Malfunctioning Scanners/Ballot Design
The root cause of problems on Election Day was malfunctioning scanners. Executive Director Ryan testified last week before the State Assembly that preliminary data showed a whopping 2,631 Election Day incidents with the city’s 4,064 scanners.
The NYC Board of Elections blamed the malfunctions in part on the two-page ballot, which caused jams when torn incorrectly or fed improperly into the scanner. Yet the City Board of Elections can reduce the length of the ballot by putting fewer languages on each ballot which will also make ballots more readable. The ballot in Staten Island, which only had English and Spanish, was one page and 12-point font. Meanwhile, voters in the other boroughs struggled to see the microscopic ballot questions, which 25 percent of voters did not vote on. The NYC Board of Elections has resisted reducing the number of languages on ballots for years because it creates more ballot styles and increases operational complexity for poll workers.
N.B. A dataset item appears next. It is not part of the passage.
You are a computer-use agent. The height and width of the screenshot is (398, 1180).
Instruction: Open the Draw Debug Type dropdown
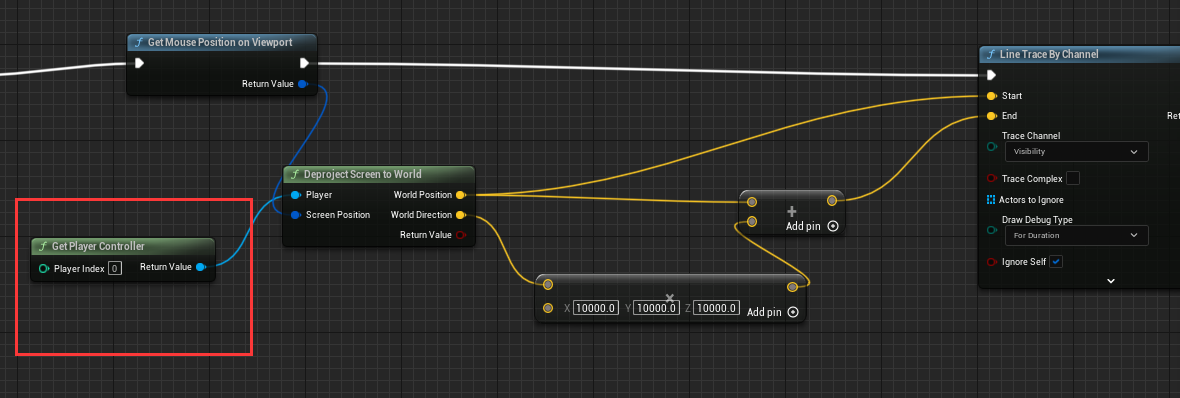coord(1076,235)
Municipal Poll Worker Program
Reinvent Albany supports using the city’s municipal workforce as poll workers to ensure better election administration. The Board faces a daunting challenge in recruiting over 35,000 high-performing temporary poll workers and the district leaders are unable to provide enough workers. According to the U.S. Election Assistance Commission, “nearly 65 percent of jurisdictions reported that it was “very difficult” or “somewhat difficult” to obtain a sufficient number of poll workers.” A better solution is to use the city’s permanent non-emergency workforce to fill the void.
Operations Reforms
The temporary poll workers struggled when scanner malfunctions occurred, which had a cascading effect of long lines, overcrowding and compromised ballot security and privacy. Reinvent Albany therefore supports the Board hire an operations consultant as offered by Mayor de Blasio, and allow voters to vote with emergency ballots anytime one scanner is down for an extended period rather than requiring all scanners to be malfunctioning, as the Board’s Poll Worker Manual directs (see p. 66). Activating the Emergency Ballot Procedure when scanning lines get too long would require a simple change in protocol and training and could reduce wait times and voter discouragement.
More broadly, the NYC BOE needs to significantly change operations by professionalizing hiring, digitizing many paper-based processes, and eliminating redundant bipartisan staff and increasing salaries as part of a quality over quantity approach.